Voilà pourquoi nous bénéficions d'une importante marge de sécurité. Toute baisse de primes est bienvenue, puisque la direction procèdera à un important rachat. Dans le cas contraire, si les primes demeurent alléchantes et qu'elles augmentent, les profits gonfleront. Comme le titre se transige à prix d'aubaine, toute hausse des profits propulsera la valeur du titre. Donc, dans un scénario tout comme dans l'autre, nous demeurons gagnants.
Si le titre se transigeait plutôt à deux fois sa valeur au livre, c'est-à-dire, à 200M$ plutôt que 70M$, la marge de sécurité serait absente. Si les profits diminuent, la valeur future des profits dégringole, et un effondrement du prix en bourse est prévisible.

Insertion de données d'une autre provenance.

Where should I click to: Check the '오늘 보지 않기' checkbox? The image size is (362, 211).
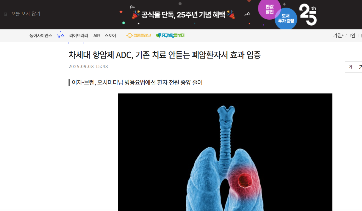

Pour conclure, la marge de sécurité peut se retrouver à plusieurs niveaux. Elle diffère selon la situation. Toutefois, elle prévoit toujours une porte de sortie au cas où le scénario de base ne se réalise point. À défaut de toujours avoir raison sur nos estimés futurs, on peut se protéger en cherchant des alternatives en guise de compensation.